Sunday, May 27, 2012

Coalition


When you first set forth to write, your inspiration is from the things you’d read, set against the counterpoint of the life you’d been living.  Not too much action or adventure in the life you had going.  There were occasional bursts of imaginative play, the guaranteed Saturday afternoon double-feature movie with cartoon and serial.  The occasional comic book with some sense of plausibility built into it.

For the major part, life was simply okay, Los Angeles in the waning years of the Depression, great sunny stretches of days, your own awareness that your parents considered themselves on a downward turn of fortunes from what had been more agreeable comfort.

Your own fortunes wrapped around the usual childhood misadventures:  tripping in an empty lot, landing on something sharp enough to warrant stitches in your left wrist.  Chicken pox, of course.  Glasses.  Being short of stature.  Finances requiring you to make shoes do by cementing drug store retread soles on to the worn-out soles.  The cement not holding.  Getting used to the flapping sound accompanying each step.

Your sister’s wise observation that some of your wealthier companions were no less bored.  Boys, she observed, need to learn to make their own adventures, otherwise they’re stuck waiting until they grow up, and grown-ups are every bit as eager for adventures as boys are.

An irony you were not to realize until your late twenties was your daily search for adventure, as evidenced by your scribbling down potential sources of adventure in the neighborhood, on the way to school, and in the vast, undeveloped acreage that was not yet Park La Brea Towers, a gigantic array of apartments, duplexes, and five or six maximum-height towers, the limits addressed in respect of potential earthquake temblors.

At one stage in your life, you wrote a weekly television program called I Search for Adventure.    Your job was to skim through eight-millimeter film made by amateur explorers, write narrative to be read by the guest explorer, followed by five minutes of “conversation” with the host of the program.

Sometimes, friends of yours working at the same studio would stop by to see if you were free for lunch or coffee.  They would ask you with deadpan seriousness what you were doing.

“Searching for adventure,” came your reply.  Sometimes, if the film were bad enough, you’d say, “Searching for story.”

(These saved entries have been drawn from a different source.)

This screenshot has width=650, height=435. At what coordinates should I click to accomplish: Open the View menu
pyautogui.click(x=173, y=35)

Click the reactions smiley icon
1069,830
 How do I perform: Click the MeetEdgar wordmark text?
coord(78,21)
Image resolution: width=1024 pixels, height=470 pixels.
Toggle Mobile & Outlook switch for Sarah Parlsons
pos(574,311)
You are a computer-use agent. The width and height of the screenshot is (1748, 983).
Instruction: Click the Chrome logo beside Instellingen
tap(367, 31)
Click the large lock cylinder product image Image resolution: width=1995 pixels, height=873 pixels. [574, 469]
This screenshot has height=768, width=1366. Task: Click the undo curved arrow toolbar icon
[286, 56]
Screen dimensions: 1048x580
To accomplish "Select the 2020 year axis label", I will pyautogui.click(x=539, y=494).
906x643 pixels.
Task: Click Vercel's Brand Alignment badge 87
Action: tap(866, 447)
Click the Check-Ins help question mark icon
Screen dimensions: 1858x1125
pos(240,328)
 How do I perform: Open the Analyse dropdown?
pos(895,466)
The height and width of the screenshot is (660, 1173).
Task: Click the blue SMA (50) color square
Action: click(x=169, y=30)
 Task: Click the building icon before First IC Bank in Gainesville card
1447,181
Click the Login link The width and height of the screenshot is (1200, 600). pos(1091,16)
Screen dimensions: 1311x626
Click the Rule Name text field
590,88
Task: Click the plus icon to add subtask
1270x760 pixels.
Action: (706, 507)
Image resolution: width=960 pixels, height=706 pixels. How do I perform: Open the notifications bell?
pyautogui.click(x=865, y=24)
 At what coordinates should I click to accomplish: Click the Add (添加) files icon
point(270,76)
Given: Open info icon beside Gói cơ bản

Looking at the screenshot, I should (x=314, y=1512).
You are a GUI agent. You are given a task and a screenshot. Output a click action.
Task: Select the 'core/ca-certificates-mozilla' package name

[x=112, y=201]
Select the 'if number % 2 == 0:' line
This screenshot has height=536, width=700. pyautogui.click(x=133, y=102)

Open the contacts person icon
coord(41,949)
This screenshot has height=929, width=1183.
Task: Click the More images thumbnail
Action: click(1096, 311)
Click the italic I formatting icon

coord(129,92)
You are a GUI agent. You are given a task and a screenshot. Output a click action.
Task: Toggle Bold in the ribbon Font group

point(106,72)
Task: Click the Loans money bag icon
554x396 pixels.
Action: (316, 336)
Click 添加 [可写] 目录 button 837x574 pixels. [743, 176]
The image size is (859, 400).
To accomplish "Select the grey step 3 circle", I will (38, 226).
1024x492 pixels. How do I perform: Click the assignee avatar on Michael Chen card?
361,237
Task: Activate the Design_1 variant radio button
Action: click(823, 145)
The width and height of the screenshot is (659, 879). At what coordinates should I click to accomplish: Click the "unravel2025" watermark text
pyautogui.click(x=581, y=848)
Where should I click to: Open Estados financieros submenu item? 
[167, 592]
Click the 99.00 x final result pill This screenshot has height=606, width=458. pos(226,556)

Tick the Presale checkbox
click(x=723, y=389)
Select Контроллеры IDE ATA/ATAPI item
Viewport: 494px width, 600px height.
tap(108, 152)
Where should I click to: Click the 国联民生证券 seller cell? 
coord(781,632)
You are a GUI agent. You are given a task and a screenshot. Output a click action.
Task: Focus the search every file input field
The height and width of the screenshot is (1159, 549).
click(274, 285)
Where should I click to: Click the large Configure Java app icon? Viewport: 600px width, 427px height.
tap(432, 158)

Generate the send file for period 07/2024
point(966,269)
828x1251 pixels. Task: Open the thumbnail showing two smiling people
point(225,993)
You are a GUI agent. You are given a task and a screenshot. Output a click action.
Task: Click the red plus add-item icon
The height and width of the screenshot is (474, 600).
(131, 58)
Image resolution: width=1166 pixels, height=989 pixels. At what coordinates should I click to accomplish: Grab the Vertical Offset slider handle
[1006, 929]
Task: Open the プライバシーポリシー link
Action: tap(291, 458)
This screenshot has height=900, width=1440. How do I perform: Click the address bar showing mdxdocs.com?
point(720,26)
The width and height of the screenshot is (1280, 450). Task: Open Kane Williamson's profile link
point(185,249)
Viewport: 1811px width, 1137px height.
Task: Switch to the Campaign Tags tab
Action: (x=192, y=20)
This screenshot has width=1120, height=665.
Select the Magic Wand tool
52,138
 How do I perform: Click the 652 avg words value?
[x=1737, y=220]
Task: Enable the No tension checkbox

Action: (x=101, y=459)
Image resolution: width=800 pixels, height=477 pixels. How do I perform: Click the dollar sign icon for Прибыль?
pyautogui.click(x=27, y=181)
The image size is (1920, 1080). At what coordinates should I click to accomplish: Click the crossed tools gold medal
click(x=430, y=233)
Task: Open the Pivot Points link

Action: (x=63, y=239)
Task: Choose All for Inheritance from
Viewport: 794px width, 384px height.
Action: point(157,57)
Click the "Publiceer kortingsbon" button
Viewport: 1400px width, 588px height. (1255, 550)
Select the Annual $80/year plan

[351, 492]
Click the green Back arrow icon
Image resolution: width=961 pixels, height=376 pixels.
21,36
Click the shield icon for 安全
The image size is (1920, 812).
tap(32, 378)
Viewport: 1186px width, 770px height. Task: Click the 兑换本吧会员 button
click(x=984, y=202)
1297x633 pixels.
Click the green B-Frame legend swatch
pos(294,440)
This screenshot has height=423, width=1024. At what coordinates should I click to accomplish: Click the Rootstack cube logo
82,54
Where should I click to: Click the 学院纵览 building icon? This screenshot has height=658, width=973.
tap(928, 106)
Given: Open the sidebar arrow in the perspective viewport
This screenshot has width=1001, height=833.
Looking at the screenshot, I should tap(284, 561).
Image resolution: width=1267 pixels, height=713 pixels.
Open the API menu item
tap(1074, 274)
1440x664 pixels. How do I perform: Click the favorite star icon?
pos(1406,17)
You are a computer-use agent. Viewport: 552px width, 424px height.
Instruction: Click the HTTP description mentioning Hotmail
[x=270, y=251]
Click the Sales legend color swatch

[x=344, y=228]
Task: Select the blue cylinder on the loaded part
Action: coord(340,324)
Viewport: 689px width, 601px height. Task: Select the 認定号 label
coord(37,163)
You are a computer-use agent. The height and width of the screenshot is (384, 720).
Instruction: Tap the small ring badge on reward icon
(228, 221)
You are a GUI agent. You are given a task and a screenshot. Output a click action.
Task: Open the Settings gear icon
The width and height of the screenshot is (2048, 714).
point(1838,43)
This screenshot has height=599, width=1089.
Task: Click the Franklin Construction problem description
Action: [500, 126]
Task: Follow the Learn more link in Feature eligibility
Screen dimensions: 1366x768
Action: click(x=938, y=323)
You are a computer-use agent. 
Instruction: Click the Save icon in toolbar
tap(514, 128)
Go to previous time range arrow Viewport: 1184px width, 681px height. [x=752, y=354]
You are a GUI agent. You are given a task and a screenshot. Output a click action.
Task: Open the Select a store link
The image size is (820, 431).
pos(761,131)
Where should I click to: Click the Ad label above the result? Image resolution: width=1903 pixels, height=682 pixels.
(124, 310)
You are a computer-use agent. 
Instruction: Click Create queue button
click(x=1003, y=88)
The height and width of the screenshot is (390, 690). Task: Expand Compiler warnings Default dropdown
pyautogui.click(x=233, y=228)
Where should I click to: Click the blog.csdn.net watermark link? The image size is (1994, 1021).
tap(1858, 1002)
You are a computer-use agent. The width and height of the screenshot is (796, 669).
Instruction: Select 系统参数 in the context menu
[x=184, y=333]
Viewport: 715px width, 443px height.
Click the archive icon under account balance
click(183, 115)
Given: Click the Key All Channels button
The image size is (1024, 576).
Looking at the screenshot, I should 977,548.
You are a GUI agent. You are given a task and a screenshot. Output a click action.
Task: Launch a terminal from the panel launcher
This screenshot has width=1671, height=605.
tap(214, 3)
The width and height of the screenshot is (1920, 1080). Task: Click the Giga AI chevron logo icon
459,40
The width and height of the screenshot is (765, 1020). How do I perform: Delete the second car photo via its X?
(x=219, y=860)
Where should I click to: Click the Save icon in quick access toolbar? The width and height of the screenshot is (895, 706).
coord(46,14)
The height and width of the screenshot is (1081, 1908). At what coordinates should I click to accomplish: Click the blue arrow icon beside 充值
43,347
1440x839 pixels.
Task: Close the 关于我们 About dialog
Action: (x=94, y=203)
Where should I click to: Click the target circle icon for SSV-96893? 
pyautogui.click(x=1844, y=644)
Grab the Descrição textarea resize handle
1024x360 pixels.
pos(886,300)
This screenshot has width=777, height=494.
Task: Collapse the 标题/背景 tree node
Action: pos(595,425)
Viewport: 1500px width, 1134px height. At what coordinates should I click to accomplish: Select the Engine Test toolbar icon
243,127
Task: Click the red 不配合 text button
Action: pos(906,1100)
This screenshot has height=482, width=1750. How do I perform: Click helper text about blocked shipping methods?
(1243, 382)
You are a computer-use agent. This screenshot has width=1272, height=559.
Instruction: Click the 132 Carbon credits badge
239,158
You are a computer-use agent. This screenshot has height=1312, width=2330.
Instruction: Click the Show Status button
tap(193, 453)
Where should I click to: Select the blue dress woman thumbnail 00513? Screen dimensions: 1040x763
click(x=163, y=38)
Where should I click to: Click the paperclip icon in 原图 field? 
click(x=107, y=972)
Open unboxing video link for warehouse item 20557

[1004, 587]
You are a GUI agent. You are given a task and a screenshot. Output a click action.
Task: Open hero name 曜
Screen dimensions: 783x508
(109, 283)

Things have not changed all that much.  This morning, over breakfast conversation with a friend, you recognized that your essentials were still focused on adventure and story.  You did not tell her about I Search for Adventure, but you did see how important it is for the individual to pursue the quest.  The concept of adventure has certainly evolved as your years have increased, but a constant factor is risk.  At the early time, the your at five three and then a grudging five four were risking boredom, tempting it by clambering up to rooftop of garages, then jumping to patches of grass below, an enterprise that seemed to satisfy some physical needs, but the risks of the imagination were variations on themes of adventure stories.

Not until you began to have your characters take the risks you were fearful of taking in Reality did the sense of boredom begin to pack its bags and make for the door. The risks shifted from foreign locales and mere anomaly to the more pronounced risk of what you might learn by trying to find out what made things and people and societies and organizations work, most of all what made you work, even more to the point, which of all the characters of your invention was the closest to the real you.

All of them were, but you needed a good deal of writing to get to that understanding, a good deal more writing yet to reach the point where you knew how to approach the information you’d dug up.

You appear to have gone through a particular crisis of identity without having realized it, no doubt attributing the symptoms to other elements.  The crisis had to do with the accident of you working toward developing and recognizing and welcoming your identity at about the time you became aware of the concept of the unreliable narrator.

You spent years trying to convince yourself you were reliable.  The effort was not entirely wasted because you did get to look at parts of yourself you’d come to think of as nerdy or self-important or, worse, stodgy, which were in fact your earlier attributions for reliable individuals.

Parts of you are still reliable, but with the forgiveness of humor.  Reliable is no longer self-important.

As you got to know the constituency, you found the unreliables had a plurality.  Pleasing to know how easy it is to be able to live with that.  The reliable forces are committed to getting you to work every day, the unreliable forces are bent on anarchy and curiosity and mischief.  The coalition has been in force for some time now.  We are not expecting splinter votes.